State v. Jones

Decision Date01 February 1980
Docket NumberNo. 90,90
Citation261 S.E.2d 860,299 N.C. 298
PartiesSTATE of North Carolina v. James Thomas JONES.
CourtNorth Carolina Supreme Court

Rufus L. Edmisten, Atty. Gen. by Joan H. Byers, Asst. Atty. Gen., and Thomas J. Ziko, Associate Atty. Gen., Raleigh, for the State.

H. Gerald Beaver, Fayetteville, for defendant-appellant.

HUSKINS, Justice:

Denial of defendant's motion to suppress all evidence obtained in a search conducted pursuant to a search warrant issued on 23 August 1978 constitutes defendant's first assignment of error.

The record reveals that Ken Snead, an SBI investigator, interrogated David Odom for fifteen hours during which Odom told the investigator that he and defendant James Thomas Jones were involved in the murder of Glenn Gibson.
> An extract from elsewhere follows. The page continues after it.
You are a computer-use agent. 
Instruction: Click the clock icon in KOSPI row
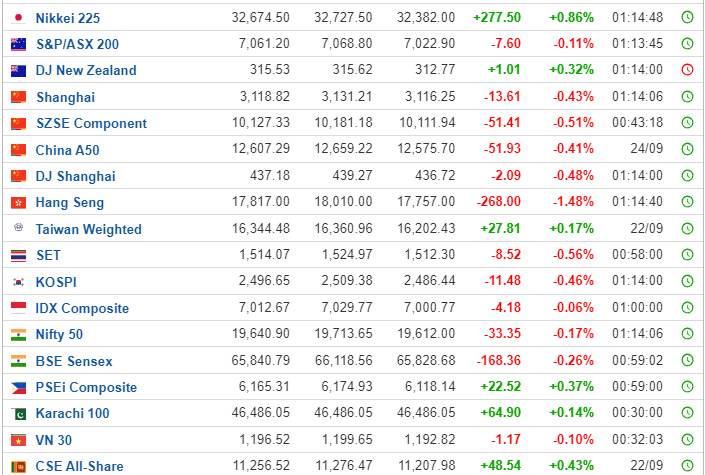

Odom furnished the details concerning the crime, including information that a two- inch piece of water pipe was the murder weapon and that an army hatchet with a cover over its metal part and welder's gloves had been used by defendant during the murder. Relying on information obtained from Odom, Mr. Snead searched a section of the river bank along the Cape Fear River, an area behind the victim's home, and a site in Scotland County. These searches produced various items of evidence consistent with Odom's statements to Mr. Snead. With the reliability of Odom's information thus established, Mr. Snead procured a warrant to search defendant's truck and to search his father's house, barn and garage for various items, including "an army-type hatchet with a green cloth cover" and " 'Case XX' welder's gloves soaked in oil." Armed with the search warrant, Mr. Snead and Officer Connerly proceeded to the home of Mr. and Mrs. M. L. Jones, parents of defendant, located at Route 1, Box 301, Shannon, N. C., to begin the search. During the search of the M. L. Jones garage, they discovered and seized an army O.D.-type hatchet (State's Exhibit 17), with the word "U.S." stamped on it, one pair of men's leather-type welder's gloves (State's Exhibit 39), and a single leather-type welder's glove (State's Exhibit 40). These items were later offered in evidence over objection. Defendant contends his motion to suppress them should have been allowed because (1) the affidavit on which the search warrant was issued failed to allege facts sufficient to establish probable cause; and (2) an unreasonable length of time expired between the alleged homicide on 30 March 1978 and the date of the search and seizure on 23 August 1978. We hold defendant's contentions are unsound and that his first assignment of error has no merit.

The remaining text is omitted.